*About this task*: Gather every line of the entries that includes the word "below".

*** Opening Data excerpts ***

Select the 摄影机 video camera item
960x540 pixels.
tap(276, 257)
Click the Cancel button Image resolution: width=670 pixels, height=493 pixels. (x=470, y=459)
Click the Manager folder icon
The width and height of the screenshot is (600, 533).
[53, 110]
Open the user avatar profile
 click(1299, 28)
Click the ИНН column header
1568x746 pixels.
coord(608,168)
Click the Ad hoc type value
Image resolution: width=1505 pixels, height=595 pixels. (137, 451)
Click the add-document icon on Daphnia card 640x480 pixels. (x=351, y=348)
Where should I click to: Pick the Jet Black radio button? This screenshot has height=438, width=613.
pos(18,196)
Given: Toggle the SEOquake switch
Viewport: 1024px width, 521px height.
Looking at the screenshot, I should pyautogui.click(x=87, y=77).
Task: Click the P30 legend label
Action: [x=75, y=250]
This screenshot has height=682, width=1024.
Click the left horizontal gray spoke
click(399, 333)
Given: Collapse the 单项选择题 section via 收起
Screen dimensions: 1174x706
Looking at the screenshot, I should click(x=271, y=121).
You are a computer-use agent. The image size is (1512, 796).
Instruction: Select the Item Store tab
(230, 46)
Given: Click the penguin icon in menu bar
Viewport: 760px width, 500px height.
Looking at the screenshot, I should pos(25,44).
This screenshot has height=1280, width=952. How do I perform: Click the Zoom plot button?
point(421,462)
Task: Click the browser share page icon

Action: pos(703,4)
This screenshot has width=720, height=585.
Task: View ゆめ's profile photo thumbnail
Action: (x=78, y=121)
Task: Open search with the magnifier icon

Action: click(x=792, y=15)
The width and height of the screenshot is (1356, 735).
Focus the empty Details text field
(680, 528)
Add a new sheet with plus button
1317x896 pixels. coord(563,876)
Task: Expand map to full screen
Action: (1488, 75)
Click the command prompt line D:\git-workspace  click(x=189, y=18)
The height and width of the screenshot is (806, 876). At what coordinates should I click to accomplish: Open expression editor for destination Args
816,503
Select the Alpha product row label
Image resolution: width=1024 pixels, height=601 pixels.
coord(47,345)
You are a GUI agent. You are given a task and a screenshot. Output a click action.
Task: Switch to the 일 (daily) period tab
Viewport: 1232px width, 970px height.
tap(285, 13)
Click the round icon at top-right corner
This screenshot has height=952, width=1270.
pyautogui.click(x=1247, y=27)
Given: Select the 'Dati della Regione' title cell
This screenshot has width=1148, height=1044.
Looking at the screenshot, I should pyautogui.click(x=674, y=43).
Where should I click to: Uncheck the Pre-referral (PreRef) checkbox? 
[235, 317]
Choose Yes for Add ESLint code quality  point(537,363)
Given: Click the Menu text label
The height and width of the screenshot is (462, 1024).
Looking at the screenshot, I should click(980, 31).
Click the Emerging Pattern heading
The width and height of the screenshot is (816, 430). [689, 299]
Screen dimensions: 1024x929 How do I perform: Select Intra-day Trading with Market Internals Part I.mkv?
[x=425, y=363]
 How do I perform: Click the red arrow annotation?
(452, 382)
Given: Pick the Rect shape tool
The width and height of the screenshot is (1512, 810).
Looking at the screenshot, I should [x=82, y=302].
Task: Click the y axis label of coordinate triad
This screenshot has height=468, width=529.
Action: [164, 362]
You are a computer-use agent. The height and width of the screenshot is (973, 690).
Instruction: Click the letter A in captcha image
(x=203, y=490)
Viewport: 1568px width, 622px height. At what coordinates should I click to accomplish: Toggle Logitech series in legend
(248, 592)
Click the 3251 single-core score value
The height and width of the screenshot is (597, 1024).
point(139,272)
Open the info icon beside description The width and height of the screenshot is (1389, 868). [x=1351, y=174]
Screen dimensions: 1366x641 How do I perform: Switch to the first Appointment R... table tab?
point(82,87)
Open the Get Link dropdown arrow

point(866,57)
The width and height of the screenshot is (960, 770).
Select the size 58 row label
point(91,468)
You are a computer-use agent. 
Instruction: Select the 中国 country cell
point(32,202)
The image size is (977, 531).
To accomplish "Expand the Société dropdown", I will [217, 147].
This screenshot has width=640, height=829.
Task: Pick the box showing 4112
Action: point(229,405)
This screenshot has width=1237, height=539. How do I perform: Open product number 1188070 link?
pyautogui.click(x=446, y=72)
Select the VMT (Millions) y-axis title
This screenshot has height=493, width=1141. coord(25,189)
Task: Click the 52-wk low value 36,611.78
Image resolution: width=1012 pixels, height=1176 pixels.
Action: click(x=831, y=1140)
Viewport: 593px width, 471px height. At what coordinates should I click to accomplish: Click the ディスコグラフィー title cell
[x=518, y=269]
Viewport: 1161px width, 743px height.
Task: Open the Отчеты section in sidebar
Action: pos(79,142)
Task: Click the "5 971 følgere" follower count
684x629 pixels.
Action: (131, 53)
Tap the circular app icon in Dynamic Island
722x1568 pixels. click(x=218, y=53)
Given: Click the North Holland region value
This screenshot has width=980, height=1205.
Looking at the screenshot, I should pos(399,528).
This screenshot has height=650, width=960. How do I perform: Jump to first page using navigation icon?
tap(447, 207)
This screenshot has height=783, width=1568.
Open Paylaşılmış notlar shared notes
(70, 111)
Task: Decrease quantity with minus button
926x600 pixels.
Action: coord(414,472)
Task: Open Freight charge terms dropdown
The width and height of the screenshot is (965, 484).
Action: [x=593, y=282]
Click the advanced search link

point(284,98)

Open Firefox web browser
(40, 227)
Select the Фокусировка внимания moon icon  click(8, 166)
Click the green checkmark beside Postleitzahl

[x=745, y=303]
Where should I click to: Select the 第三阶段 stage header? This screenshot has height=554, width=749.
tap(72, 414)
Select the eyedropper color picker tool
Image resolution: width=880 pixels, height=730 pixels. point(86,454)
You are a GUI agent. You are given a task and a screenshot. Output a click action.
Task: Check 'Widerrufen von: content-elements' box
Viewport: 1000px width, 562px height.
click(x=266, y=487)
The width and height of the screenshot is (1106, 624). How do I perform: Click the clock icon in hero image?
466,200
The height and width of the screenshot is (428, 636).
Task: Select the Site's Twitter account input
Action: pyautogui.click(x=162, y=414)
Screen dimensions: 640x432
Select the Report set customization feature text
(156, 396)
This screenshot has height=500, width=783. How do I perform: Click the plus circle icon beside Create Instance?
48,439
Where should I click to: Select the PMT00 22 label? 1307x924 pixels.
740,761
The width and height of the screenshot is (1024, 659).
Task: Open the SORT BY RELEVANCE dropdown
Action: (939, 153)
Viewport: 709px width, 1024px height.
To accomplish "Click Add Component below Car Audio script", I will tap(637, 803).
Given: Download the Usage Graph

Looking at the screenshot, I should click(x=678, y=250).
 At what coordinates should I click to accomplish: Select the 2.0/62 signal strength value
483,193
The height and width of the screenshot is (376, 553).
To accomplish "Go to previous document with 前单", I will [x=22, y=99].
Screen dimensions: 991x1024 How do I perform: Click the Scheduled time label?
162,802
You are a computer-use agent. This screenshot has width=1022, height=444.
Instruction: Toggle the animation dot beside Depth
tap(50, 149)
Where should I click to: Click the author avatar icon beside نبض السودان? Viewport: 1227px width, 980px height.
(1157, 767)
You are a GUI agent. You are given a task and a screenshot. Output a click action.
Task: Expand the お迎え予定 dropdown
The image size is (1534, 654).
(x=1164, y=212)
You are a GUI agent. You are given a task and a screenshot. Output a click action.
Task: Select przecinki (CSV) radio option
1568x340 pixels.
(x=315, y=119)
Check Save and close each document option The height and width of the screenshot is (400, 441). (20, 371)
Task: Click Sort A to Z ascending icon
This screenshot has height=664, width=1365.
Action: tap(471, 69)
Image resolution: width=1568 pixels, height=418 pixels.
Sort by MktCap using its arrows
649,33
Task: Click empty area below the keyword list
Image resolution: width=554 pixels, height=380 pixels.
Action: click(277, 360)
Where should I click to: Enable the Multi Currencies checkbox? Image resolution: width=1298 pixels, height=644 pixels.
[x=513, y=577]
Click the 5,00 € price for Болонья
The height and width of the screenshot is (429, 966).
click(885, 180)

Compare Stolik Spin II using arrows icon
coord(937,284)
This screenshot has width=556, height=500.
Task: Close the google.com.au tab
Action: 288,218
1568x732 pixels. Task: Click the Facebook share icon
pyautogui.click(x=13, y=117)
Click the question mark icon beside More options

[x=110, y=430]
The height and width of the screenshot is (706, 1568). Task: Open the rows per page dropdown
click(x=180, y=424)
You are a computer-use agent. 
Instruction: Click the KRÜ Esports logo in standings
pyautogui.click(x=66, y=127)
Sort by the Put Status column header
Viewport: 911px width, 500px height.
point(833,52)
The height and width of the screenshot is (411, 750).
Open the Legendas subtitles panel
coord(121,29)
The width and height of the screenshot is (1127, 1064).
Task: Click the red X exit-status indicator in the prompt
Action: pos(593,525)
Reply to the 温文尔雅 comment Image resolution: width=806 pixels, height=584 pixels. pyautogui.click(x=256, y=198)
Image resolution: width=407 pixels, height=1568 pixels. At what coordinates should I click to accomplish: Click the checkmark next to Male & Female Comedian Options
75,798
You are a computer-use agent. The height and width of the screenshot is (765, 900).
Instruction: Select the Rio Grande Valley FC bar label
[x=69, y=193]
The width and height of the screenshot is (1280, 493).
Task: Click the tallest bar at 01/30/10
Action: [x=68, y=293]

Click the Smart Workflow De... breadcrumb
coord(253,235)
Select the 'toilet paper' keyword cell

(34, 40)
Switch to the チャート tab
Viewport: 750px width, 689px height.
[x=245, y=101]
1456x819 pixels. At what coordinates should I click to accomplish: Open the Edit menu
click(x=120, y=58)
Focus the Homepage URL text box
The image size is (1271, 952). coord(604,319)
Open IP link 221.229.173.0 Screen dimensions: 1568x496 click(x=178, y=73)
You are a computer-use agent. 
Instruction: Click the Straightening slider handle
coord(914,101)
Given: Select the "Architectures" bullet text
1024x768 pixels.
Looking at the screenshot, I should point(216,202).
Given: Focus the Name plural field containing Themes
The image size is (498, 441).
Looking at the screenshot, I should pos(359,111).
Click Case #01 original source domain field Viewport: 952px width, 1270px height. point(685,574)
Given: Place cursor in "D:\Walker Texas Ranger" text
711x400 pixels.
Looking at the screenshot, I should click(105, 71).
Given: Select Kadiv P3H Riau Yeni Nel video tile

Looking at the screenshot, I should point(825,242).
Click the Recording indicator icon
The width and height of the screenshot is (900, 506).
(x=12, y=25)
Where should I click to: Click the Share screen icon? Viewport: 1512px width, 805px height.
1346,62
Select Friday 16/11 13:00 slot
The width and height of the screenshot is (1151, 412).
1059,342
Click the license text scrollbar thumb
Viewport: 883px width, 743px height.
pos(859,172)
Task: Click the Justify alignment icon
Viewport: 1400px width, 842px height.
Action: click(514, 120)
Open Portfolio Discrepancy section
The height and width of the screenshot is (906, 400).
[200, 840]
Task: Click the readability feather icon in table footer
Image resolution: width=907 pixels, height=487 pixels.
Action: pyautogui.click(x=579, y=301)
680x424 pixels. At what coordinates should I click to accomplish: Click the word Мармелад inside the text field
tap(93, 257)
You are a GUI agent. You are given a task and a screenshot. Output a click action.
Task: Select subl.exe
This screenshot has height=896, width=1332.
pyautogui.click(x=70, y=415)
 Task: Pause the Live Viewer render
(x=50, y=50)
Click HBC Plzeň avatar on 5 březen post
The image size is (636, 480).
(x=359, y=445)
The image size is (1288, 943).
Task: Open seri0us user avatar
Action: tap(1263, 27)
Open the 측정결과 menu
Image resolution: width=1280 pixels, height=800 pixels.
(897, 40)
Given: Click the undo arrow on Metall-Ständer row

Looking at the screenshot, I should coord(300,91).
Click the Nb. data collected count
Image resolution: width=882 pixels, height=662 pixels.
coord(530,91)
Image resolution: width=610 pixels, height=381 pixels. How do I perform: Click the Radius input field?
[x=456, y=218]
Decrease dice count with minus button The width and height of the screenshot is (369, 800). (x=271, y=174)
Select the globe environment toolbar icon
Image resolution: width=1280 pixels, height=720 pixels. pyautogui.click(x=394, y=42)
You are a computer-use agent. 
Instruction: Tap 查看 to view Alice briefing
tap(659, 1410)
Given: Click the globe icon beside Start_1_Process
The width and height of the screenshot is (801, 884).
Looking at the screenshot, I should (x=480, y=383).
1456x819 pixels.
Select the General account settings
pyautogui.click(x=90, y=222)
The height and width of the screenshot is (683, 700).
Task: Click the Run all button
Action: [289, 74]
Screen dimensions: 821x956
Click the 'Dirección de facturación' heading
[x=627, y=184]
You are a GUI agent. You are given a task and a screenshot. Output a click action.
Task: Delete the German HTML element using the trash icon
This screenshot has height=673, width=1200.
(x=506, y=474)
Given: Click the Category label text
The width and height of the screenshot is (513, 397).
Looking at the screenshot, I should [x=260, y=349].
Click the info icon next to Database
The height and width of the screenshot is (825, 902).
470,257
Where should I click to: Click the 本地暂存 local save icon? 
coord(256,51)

*** Closing Data excerpts ***

*Result for this task*:
To accomplish "Click Add Component below Car Audio script", I will tap(637, 803).
Task: Click empty area below the keyword list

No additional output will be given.